Given information:
******************************

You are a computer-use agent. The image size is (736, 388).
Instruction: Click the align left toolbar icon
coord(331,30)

******************************

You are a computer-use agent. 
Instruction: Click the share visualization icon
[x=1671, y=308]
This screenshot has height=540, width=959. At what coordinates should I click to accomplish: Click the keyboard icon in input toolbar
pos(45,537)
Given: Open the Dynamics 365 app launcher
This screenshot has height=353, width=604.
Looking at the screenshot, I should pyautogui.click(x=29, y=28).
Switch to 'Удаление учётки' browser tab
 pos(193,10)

******************************

Task:
In the material above, find the lines that contain "computer" and show them.

Solution:
You are a computer-use agent. The image size is (736, 388).
You are a computer-use agent. 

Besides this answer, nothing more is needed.